Only lines, not pictures: please repeat exactly the lines from the one with "This screenshot has width=1280, height=591." through the end of the listing.

= = = = = = =

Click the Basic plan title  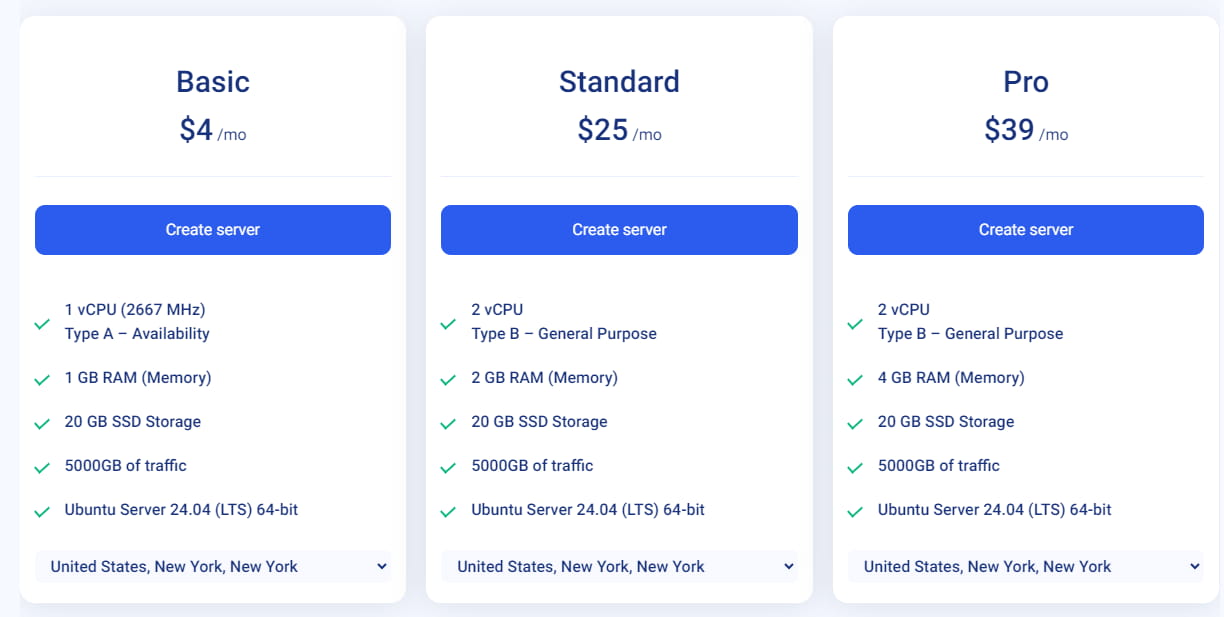click(212, 81)
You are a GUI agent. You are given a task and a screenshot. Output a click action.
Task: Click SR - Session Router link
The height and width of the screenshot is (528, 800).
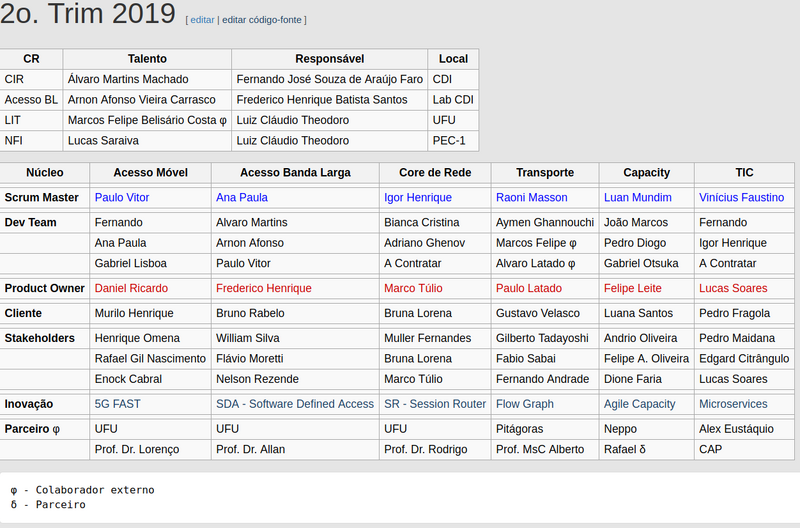tap(435, 404)
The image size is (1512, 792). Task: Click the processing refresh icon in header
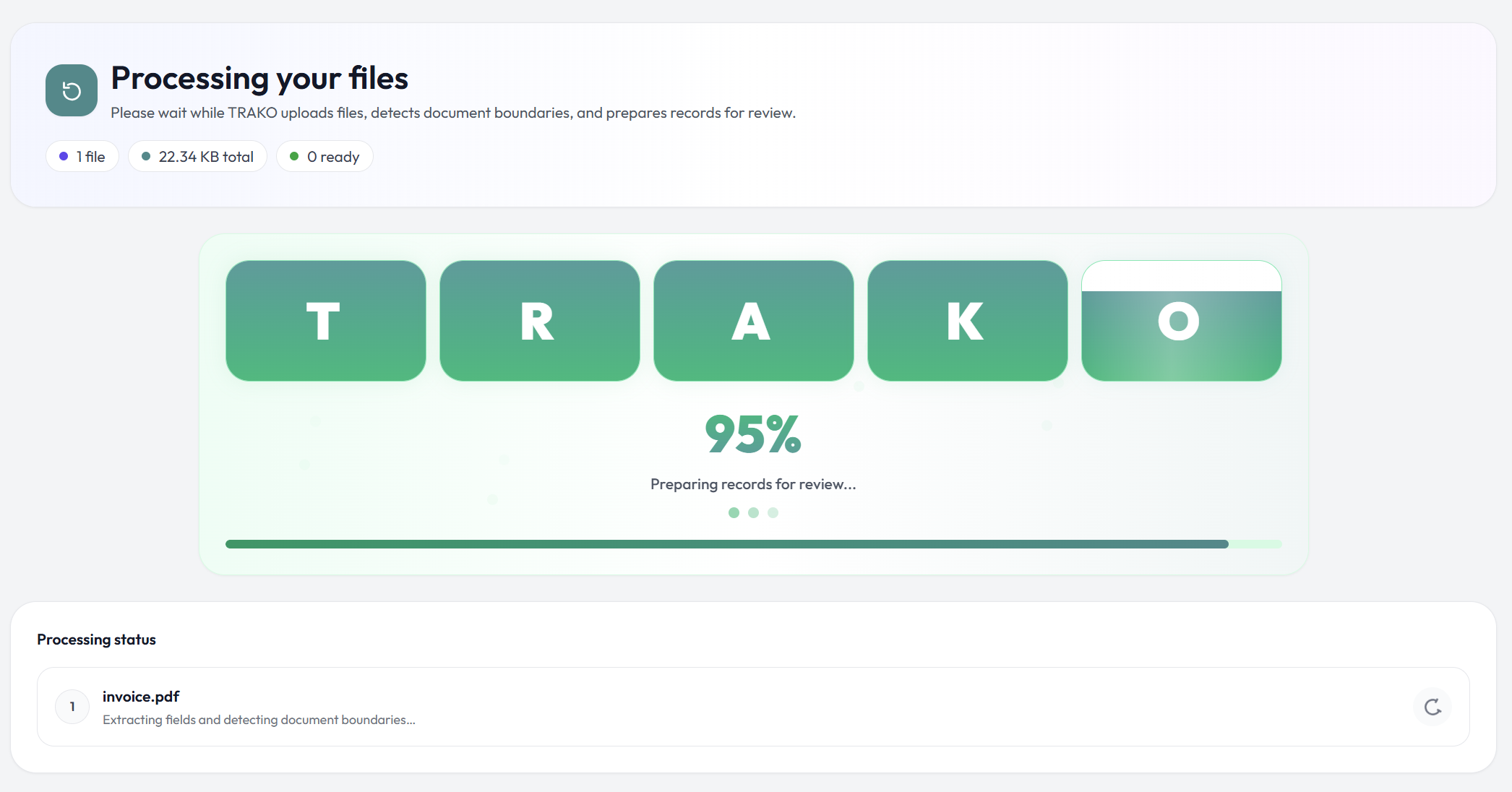click(x=72, y=90)
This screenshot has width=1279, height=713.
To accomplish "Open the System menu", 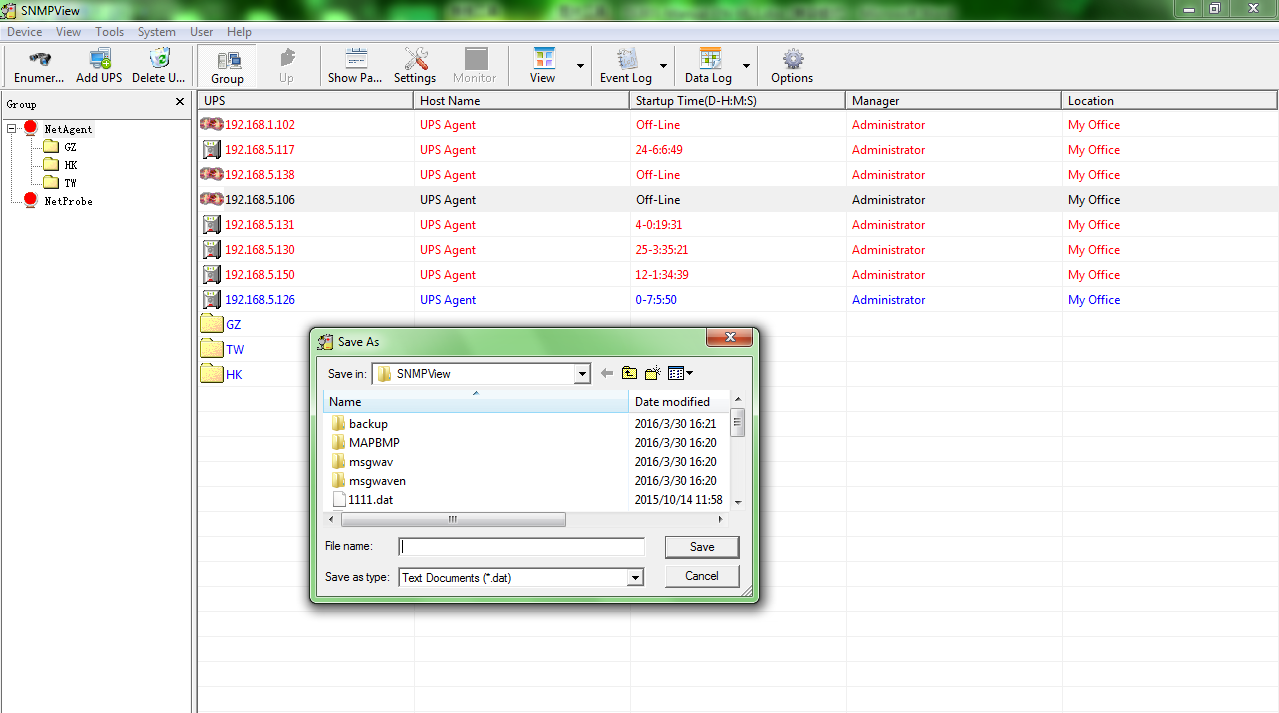I will [x=157, y=32].
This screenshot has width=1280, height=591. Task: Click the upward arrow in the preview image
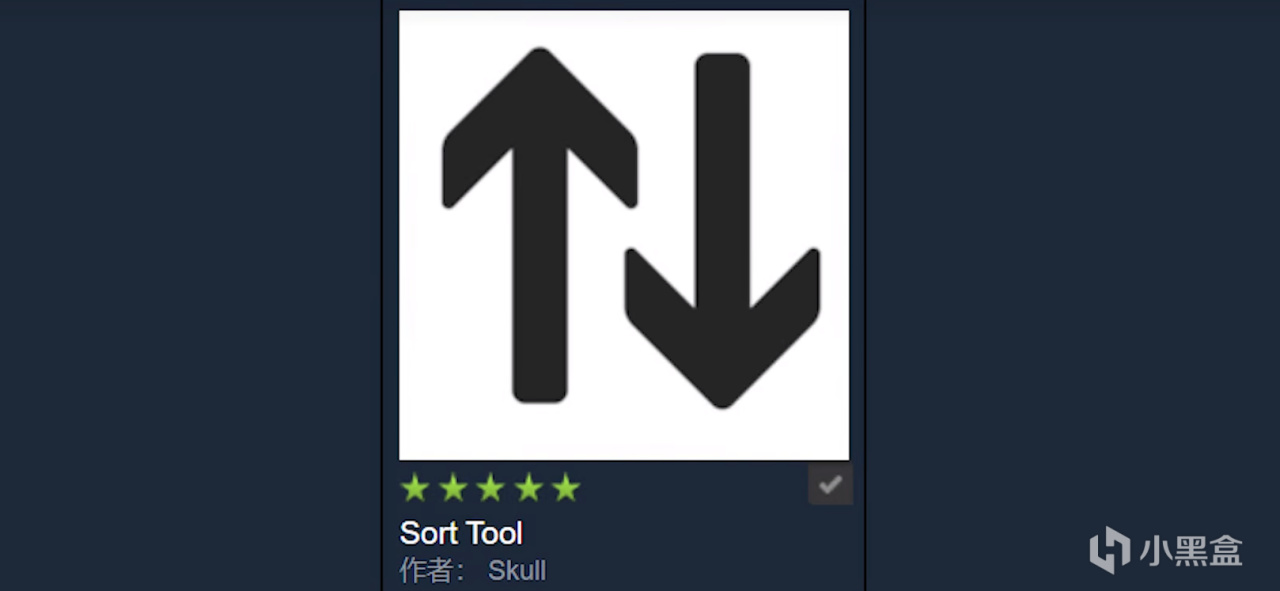tap(540, 225)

= = = = = = =

→ **SOLUTION**:
This screenshot has width=1280, height=591. Task: Click the upward arrow in the preview image
tap(540, 225)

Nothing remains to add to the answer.